In his book, Nothing Holy About It, Tim Burkett lists the four foundations of mindfulness as:
Mindfulness of our body;
Mindfulness of our feelings;
Mindfulness of mental formations; and
Mindfulness of our environment.(1)
In previous articles, I have presented some thoughts on the first and fourth of these.(2) Here, I will present some thoughts on the second.
I will use the word “soul” where Burkett uses the word “feelings.” By “soul,” I mean that rather broad part of our inner being that is non-verbal. This includes our emotions; our appetites and urges; and our dreams, fantasies and imagination. I contrast this with what I call “spirit”, which I use to refer to the verbal part of our consciousness, including our reasoning and intentionality.
Included in the soul, as here defined, are things both dark and light. Among the dark things are our negative emotions, such as anger, envy and hate; bad habits, obsessions and addictions; and the whole range of our eroticism and sexual fantasies. Among the brighter things are our positive emotions, such as delight and joy; our ability to care and to love, and our creative imagination.
To be fully mindful of the soul is to be mindful of all of its aspects, both dark and light. But a word of caution here. Such mindfulness can awaken or unleash some powerful images and “energies” (to use a New Ager’s expression).
Mindfulness of Dreams
A great deal has been written about dreams and the interpretation of dreams, much of which I think is nonsense. I am in agreement, however, with those who claim it is valuable to pay attention to our dreams, though perhaps for different reasons. I don’t pay attention to dreams because I believe they have some profound message to relay to us (though occasionally they do). Nor, as the Freudians and Jungians believed, that through interpreting dreams we could uncover the source of psychological problems, though perhaps occasionally that works. Rather, I find it valuable to simply focus on the images we can remember of our dreams, and to use these images as objects of contemplation. The contemplation of dream images can lead us deeper into our soul; bring us closer to that part of the soul where consciousness emerges from subconsciousness.
I find that when I just contemplate dream imagery without any attempt to interpret it, ideas about where the images come from and what they relate to come naturally. And occasionally these ideas provide valuable information about things I’ve been thinking about or have experienced. If nothing else, dream images are usually aesthetically interesting objects on which to contemplate.
Mindfulness of Emotions
I grew up in a family where showing or expressing emotions was not encouraged. It was only after I was married that I began to understand how uncomfortable I was with my emotions. About the time I recognized this problem, I was reading Spinoza’s Ethics and came across the following line: “An emotion, which is a passion, ceases to be a passion as soon as we form a clear and distinct idea of it.”

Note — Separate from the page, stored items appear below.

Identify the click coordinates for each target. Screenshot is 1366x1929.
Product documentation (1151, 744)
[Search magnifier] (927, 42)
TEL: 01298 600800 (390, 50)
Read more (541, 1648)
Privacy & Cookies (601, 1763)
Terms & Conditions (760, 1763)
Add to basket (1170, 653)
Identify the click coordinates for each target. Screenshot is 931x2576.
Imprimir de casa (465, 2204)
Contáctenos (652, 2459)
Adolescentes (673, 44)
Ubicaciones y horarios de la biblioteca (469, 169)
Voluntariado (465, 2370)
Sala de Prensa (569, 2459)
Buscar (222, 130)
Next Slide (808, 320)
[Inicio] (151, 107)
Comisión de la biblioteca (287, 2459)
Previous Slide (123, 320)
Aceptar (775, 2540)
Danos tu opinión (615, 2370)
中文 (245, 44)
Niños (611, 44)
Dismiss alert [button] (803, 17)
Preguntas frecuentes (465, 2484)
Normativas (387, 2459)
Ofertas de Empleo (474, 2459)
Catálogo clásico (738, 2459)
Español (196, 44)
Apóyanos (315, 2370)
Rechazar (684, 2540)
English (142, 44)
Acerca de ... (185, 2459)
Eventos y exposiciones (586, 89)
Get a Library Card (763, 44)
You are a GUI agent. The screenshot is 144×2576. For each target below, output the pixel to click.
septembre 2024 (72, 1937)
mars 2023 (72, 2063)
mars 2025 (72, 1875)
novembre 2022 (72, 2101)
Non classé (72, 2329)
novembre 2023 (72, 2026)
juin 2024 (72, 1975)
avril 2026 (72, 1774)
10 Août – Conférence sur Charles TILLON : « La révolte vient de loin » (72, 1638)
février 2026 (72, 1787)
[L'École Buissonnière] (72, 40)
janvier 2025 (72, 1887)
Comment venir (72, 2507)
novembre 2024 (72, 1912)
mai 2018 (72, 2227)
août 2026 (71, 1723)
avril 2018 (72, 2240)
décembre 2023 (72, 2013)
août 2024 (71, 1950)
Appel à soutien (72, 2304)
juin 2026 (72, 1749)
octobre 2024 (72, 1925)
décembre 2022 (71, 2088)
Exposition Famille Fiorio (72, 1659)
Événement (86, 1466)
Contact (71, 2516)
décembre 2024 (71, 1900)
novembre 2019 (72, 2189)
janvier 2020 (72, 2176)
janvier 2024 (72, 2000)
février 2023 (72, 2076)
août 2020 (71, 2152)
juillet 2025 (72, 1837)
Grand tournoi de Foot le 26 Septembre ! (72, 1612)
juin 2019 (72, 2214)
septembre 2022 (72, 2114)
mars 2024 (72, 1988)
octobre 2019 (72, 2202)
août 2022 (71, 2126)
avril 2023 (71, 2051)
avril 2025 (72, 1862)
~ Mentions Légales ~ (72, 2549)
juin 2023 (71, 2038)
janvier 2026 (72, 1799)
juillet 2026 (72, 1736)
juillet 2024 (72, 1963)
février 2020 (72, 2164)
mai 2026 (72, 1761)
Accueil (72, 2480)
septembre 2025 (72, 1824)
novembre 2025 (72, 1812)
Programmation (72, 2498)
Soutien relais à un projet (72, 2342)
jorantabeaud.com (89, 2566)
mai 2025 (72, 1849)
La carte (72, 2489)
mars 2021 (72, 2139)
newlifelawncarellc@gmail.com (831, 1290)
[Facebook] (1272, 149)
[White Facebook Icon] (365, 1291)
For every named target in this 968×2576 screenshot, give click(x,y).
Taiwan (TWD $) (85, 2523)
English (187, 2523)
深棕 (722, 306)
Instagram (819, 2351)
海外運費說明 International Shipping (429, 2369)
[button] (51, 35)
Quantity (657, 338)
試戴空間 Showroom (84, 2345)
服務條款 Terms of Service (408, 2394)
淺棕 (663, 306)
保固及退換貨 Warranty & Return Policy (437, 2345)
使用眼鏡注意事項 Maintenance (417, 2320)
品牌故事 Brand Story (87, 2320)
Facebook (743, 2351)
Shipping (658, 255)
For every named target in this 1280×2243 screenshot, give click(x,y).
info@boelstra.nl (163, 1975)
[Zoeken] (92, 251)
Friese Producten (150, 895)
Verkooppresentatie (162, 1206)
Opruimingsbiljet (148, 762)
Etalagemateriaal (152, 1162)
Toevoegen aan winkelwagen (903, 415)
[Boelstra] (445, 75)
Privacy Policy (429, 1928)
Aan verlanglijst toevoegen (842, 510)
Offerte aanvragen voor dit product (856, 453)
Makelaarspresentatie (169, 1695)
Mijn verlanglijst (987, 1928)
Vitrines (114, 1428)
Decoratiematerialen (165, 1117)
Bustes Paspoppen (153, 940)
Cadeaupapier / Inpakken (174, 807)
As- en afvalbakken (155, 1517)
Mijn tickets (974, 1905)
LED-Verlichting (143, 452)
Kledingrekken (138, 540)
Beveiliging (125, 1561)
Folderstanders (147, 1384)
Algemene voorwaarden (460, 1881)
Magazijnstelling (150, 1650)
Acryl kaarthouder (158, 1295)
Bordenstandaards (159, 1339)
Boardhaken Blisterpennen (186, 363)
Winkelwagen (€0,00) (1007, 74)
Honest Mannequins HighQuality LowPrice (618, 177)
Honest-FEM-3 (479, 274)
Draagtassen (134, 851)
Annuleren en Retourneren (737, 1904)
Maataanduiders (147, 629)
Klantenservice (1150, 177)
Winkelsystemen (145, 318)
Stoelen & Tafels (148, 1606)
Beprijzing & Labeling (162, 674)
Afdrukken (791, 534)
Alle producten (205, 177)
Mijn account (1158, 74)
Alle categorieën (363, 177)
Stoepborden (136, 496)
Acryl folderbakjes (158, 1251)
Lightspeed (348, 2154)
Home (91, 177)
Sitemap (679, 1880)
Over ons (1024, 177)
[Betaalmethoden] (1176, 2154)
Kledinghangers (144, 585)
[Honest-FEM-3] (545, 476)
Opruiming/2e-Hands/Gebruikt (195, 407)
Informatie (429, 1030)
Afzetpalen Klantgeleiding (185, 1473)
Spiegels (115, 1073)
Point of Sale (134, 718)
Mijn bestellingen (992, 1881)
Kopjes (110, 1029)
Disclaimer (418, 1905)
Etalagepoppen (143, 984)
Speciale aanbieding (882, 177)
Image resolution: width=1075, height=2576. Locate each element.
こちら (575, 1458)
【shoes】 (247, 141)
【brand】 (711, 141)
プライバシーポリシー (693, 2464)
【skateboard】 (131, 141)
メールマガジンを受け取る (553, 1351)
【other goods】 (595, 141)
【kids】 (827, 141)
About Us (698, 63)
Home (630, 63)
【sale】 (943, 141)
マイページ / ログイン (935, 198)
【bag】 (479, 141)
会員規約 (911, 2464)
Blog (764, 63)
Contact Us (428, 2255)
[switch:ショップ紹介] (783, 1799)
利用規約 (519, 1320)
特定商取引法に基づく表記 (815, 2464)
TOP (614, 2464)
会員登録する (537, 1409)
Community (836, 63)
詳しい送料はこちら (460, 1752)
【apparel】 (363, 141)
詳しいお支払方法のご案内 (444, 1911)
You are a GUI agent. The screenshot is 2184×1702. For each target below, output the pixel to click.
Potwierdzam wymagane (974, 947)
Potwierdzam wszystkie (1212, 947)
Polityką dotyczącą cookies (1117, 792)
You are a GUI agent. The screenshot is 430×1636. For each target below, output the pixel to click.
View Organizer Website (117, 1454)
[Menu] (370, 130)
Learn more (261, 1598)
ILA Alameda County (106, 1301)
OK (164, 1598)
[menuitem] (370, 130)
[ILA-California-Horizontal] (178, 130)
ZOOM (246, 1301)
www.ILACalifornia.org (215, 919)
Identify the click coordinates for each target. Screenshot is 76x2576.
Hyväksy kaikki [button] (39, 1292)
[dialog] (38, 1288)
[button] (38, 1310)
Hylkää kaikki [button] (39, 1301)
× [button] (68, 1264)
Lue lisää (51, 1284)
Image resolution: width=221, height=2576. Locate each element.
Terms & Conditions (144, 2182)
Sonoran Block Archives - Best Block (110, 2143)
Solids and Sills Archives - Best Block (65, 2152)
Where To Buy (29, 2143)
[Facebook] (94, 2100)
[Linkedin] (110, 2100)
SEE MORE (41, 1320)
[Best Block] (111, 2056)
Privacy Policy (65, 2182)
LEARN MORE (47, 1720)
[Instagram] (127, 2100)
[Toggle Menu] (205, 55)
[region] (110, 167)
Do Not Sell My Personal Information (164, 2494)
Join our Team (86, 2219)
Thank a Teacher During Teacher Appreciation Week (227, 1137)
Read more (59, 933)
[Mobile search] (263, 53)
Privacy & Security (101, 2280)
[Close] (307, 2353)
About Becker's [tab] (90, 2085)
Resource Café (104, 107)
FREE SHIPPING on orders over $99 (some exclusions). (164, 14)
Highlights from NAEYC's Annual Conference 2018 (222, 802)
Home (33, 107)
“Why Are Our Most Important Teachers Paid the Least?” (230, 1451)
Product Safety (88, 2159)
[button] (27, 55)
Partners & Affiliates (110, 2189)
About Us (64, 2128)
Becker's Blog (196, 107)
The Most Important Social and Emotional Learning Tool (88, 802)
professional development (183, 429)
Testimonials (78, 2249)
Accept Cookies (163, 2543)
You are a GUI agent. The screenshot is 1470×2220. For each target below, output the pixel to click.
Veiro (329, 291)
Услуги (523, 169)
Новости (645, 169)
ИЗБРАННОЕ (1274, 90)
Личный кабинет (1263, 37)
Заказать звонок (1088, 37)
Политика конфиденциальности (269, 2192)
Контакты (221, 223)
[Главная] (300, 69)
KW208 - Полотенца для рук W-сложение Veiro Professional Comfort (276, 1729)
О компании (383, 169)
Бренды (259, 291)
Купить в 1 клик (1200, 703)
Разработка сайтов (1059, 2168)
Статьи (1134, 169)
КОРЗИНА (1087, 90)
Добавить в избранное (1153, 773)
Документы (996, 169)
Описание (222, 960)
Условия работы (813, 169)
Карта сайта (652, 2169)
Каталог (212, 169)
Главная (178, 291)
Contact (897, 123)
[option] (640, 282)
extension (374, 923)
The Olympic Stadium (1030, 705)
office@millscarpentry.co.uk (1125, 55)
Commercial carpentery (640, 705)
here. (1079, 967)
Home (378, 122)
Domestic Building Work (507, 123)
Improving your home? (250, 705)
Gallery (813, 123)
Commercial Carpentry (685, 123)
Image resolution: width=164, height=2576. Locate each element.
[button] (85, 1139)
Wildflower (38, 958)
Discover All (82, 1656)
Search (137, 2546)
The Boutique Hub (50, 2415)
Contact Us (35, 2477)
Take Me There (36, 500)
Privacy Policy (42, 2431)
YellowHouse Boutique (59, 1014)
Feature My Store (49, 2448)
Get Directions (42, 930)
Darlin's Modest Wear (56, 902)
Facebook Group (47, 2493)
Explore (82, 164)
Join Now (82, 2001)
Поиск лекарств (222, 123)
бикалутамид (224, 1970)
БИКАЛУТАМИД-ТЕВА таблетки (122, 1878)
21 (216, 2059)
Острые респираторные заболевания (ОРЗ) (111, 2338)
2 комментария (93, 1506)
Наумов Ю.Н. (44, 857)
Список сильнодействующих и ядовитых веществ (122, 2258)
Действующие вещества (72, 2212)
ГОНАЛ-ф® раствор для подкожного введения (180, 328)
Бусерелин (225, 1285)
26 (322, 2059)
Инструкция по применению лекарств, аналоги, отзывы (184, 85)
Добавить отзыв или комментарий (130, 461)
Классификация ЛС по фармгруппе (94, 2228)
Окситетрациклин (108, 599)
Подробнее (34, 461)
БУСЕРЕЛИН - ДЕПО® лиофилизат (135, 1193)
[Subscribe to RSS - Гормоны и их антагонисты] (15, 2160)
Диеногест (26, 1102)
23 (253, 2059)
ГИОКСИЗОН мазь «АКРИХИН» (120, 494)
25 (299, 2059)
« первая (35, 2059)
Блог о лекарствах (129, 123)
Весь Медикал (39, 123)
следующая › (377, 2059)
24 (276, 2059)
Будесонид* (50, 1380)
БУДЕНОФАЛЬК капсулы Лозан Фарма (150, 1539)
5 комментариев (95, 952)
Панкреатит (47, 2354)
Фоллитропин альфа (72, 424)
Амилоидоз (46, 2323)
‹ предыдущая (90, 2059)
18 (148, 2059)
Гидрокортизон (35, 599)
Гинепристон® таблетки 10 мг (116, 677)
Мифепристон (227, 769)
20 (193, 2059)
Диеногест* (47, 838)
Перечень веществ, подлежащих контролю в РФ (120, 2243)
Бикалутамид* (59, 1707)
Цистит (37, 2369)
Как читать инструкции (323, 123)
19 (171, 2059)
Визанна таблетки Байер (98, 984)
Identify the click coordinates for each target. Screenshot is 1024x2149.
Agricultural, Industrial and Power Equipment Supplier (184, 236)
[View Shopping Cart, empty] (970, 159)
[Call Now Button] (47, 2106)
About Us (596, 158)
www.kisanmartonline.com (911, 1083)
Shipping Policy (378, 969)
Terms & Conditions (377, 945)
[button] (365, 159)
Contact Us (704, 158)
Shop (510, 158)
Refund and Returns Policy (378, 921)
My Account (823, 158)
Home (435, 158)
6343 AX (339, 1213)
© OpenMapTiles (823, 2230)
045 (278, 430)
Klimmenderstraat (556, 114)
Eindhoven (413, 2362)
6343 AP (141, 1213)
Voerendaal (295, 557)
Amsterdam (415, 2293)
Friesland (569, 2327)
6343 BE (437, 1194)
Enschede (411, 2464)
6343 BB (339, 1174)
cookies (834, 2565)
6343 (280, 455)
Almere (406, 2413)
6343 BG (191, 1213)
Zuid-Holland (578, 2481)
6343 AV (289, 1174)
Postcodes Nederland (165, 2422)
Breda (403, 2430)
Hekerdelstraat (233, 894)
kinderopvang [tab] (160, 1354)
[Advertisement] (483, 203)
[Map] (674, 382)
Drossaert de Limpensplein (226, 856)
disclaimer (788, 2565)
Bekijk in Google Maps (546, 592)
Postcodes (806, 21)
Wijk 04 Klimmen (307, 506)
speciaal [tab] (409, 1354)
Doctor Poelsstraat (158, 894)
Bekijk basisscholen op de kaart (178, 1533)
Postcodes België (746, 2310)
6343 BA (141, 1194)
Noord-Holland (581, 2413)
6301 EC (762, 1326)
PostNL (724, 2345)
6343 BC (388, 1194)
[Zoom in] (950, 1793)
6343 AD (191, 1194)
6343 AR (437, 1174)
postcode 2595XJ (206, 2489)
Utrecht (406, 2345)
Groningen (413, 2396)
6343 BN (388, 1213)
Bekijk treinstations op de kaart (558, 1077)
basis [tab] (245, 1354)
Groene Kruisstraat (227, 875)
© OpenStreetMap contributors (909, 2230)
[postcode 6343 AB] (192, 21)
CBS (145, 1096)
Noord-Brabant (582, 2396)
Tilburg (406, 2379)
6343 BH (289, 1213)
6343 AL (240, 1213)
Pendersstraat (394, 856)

I started to pay closer attention to what I was feeling. I tried to feel what I was feeling deeply, rather than avoiding it. And I tried to understand why I was feeling what I was feeling. In this way, I began to understand the truth of what Spinoza’s words. Emotions contain information. By paying attention to my emotions, I began to understand that information. Understanding that information, I could put it into words.
Marriage can be something of an emotional minefield for a person lacking in “emotional intelligence.” Paying attention to my emotions helped me become something of a detectorist in that minefield. I became much better at communicating with my wife, which, I think, made me a better partner and certainly made me more comfortable with my marriage (my wife and I recently celebrated our 44th anniversary).
Beyond this, I became more fully aware of my emotions and this helped me to open up to the world in a new way. I could understand and deal with my negative emotions, like anger, and enjoy my positive emotions like joy and delight more fully.
Mindfulness of Appetites and Instincts
Here we are exploring a part of the human self that has been much reviled by religion, spirituality and philosophy. Here is the realm of our sexuality with its proclivities and what has been called our perversions. Here also is the realm of habits, obsessions and addictions. It is the place where temptation lurks; the devil’s playground.
While Christianity found in this part of us a tempting snake, evolutionary science has also seen something reptilian here. Some neuroscientist label this part of the brain the “reptilian complex” thinking that it is responsible for the instinctual behaviors involved in aggression, dominance, territoriality, and ritual displays seen in reptiles and birds.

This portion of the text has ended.